2023年秋は、中国の華北地方と東北地方が記録的な高気温に見舞われている。中国気象局の観測データによれば、首都北京市の10月の平均気温は摂氏15.6度と、10月としては2006年の16.1度に続く観測史上2番目の暖かさを記録した。

北京だけではない。10月31日には、山西省、河北省、山東省、河南省などの50を超える気象観測点で、10月下旬の最高気温記録を更新した。天気予報サイト「中国天気網」の分析によれば、中国全土の大部分で10月以降の気温が高めに推移しており、地域によっては平年より2~4度も高く、なかでも華北・東北地方の暖かさが際立っている。

「華北・東北地方の高気温には主に3つの要因がある。第1に、(シベリアから南下する)寒気の勢力が弱いこと。第2に、暖気の勢力が(平年より)強く、華北平原などに暖かい空気を伴う高気圧の張り出しが多く見られること。第3に、中国北部で降雨が少なく、晴天続きで気温が上昇しやすいことだ」。中国天気網の气象アナリストの石妍氏は、現状をそう分析する。

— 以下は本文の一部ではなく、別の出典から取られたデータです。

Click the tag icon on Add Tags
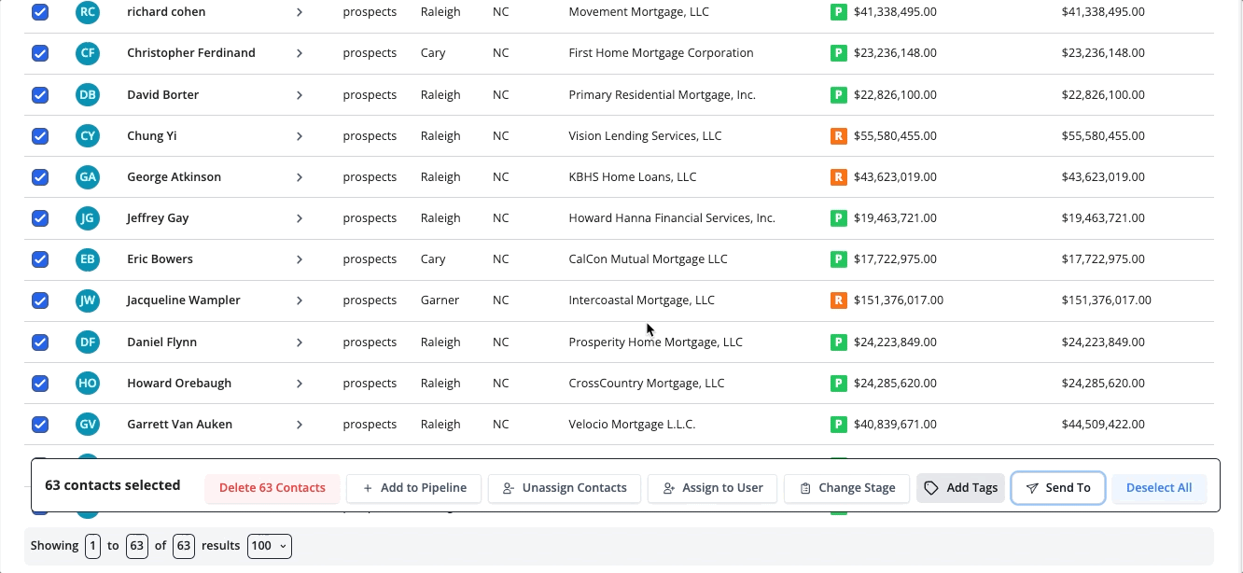This screenshot has width=1243, height=573. [930, 487]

中国中央气象台の首席予報官を務める方翀氏の見方によれば、今秋の高気温は(複数の要因のなかでも)寒気の弱さの影響が最も大きい。「北極圏上空で発生する冷たい空気の渦がこのところ高緯度に偏っており、(中国北部への)寒気の流入が平年より顕著に弱まっている」(方氏)

大気汚染悪化の一因にも

ほかにも、中国全土の大半の地域、とりわけ華北・東北地方において、高度約10~100キロメートルの中層大気が長期にわたり西北方向からの気流の影響を受けている。そのため晴天が続き、太陽の輻射熱による気温上昇を招いているという。

今秋の異常気象は、北京市、天津市、河北省などでの大気汚染悪化の一因にもなっている。中国天気網によれば、華北地方や黄淮地方(黄河および淮河の流域)では気温の上昇に加えて、風が弱く湿度が高い穏やかな天気が続き、大気汚染物質が拡散せず濃度が高まりやすい状況だ。

ある気象専門家は、大気汚染悪化の背景には地球規模の気候変動の影響があると指摘し、次のように警鐘を鳴らした。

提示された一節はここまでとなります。